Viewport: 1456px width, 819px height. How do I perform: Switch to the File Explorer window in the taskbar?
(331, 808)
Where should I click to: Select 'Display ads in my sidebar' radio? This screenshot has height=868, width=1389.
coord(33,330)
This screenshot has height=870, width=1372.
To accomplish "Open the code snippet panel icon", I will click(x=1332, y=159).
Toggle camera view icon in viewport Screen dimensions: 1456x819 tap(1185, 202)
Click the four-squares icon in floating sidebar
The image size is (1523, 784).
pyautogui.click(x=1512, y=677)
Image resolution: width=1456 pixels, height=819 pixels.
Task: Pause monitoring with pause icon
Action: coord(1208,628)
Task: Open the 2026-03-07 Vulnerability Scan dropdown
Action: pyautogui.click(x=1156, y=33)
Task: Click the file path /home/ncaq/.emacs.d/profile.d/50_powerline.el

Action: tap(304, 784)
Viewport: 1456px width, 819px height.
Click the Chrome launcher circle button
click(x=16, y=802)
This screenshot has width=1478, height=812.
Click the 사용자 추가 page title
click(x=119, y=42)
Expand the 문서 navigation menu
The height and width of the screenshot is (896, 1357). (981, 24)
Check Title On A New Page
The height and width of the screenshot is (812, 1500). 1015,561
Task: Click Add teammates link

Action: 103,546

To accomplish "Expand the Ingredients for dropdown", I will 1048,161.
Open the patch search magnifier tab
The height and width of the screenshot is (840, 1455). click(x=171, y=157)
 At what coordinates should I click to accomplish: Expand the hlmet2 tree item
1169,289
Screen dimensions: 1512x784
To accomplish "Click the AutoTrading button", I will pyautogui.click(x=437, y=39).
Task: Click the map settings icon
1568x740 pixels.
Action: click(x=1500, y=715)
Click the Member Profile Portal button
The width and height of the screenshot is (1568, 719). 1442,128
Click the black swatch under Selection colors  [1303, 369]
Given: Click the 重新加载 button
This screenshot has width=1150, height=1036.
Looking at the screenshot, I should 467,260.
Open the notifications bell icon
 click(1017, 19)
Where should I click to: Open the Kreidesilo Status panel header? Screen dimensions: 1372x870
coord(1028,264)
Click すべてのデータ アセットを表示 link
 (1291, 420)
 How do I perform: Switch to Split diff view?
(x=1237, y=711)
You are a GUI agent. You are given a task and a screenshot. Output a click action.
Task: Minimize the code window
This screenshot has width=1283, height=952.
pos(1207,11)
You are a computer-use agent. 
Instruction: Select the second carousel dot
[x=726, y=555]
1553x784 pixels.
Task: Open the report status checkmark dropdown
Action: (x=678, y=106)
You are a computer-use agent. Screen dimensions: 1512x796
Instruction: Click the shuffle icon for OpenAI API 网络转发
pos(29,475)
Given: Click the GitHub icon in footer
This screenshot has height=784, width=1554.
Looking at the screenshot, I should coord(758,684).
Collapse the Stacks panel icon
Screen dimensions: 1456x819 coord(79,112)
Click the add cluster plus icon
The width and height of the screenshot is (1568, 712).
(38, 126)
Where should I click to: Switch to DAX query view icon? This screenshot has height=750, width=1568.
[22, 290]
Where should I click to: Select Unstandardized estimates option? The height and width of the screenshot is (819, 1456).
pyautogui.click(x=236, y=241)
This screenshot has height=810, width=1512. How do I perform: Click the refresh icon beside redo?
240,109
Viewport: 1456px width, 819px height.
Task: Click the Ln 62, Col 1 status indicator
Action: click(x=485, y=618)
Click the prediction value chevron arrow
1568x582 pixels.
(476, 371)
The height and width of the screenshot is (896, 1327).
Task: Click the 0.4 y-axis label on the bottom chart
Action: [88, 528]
—————
PROBLEM REQUIREMENTS: The records above must be reproduced word for word.

WRITTEN SOLUTION:
Viewport: 1456px width, 819px height. How do I perform: Switch to the File Explorer window in the taskbar?
(331, 808)
Where should I click to: Select 'Display ads in my sidebar' radio? This screenshot has height=868, width=1389.
coord(33,330)
This screenshot has height=870, width=1372.
To accomplish "Open the code snippet panel icon", I will click(x=1332, y=159).
Toggle camera view icon in viewport Screen dimensions: 1456x819 tap(1185, 202)
Click the four-squares icon in floating sidebar
The image size is (1523, 784).
pyautogui.click(x=1512, y=677)
Image resolution: width=1456 pixels, height=819 pixels.
Task: Pause monitoring with pause icon
Action: coord(1208,628)
Task: Open the 2026-03-07 Vulnerability Scan dropdown
Action: pyautogui.click(x=1156, y=33)
Task: Click the file path /home/ncaq/.emacs.d/profile.d/50_powerline.el

Action: tap(304, 784)
Viewport: 1456px width, 819px height.
Click the Chrome launcher circle button
click(x=16, y=802)
This screenshot has width=1478, height=812.
Click the 사용자 추가 page title
click(x=119, y=42)
Expand the 문서 navigation menu
The height and width of the screenshot is (896, 1357). (981, 24)
Check Title On A New Page
The height and width of the screenshot is (812, 1500). 1015,561
Task: Click Add teammates link

Action: 103,546

To accomplish "Expand the Ingredients for dropdown", I will 1048,161.
Open the patch search magnifier tab
The height and width of the screenshot is (840, 1455). click(x=171, y=157)
 At what coordinates should I click to accomplish: Expand the hlmet2 tree item
1169,289
Screen dimensions: 1512x784
To accomplish "Click the AutoTrading button", I will pyautogui.click(x=437, y=39).
Task: Click the map settings icon
1568x740 pixels.
Action: click(x=1500, y=715)
Click the Member Profile Portal button
The width and height of the screenshot is (1568, 719). 1442,128
Click the black swatch under Selection colors  [1303, 369]
Given: Click the 重新加载 button
This screenshot has width=1150, height=1036.
Looking at the screenshot, I should 467,260.
Open the notifications bell icon
 click(1017, 19)
Where should I click to: Open the Kreidesilo Status panel header? Screen dimensions: 1372x870
coord(1028,264)
Click すべてのデータ アセットを表示 link
 (1291, 420)
 How do I perform: Switch to Split diff view?
(x=1237, y=711)
You are a GUI agent. You are given a task and a screenshot. Output a click action.
Task: Minimize the code window
This screenshot has width=1283, height=952.
pos(1207,11)
You are a computer-use agent. 
Instruction: Select the second carousel dot
[x=726, y=555]
1553x784 pixels.
Task: Open the report status checkmark dropdown
Action: (x=678, y=106)
You are a computer-use agent. Screen dimensions: 1512x796
Instruction: Click the shuffle icon for OpenAI API 网络转发
pos(29,475)
Given: Click the GitHub icon in footer
This screenshot has height=784, width=1554.
Looking at the screenshot, I should coord(758,684).
Collapse the Stacks panel icon
Screen dimensions: 1456x819 coord(79,112)
Click the add cluster plus icon
The width and height of the screenshot is (1568, 712).
(38, 126)
Where should I click to: Switch to DAX query view icon? This screenshot has height=750, width=1568.
[22, 290]
Where should I click to: Select Unstandardized estimates option? The height and width of the screenshot is (819, 1456).
pyautogui.click(x=236, y=241)
This screenshot has height=810, width=1512. How do I perform: Click the refresh icon beside redo?
240,109
Viewport: 1456px width, 819px height.
Task: Click the Ln 62, Col 1 status indicator
Action: click(x=485, y=618)
Click the prediction value chevron arrow
1568x582 pixels.
(476, 371)
The height and width of the screenshot is (896, 1327).
Task: Click the 0.4 y-axis label on the bottom chart
Action: [88, 528]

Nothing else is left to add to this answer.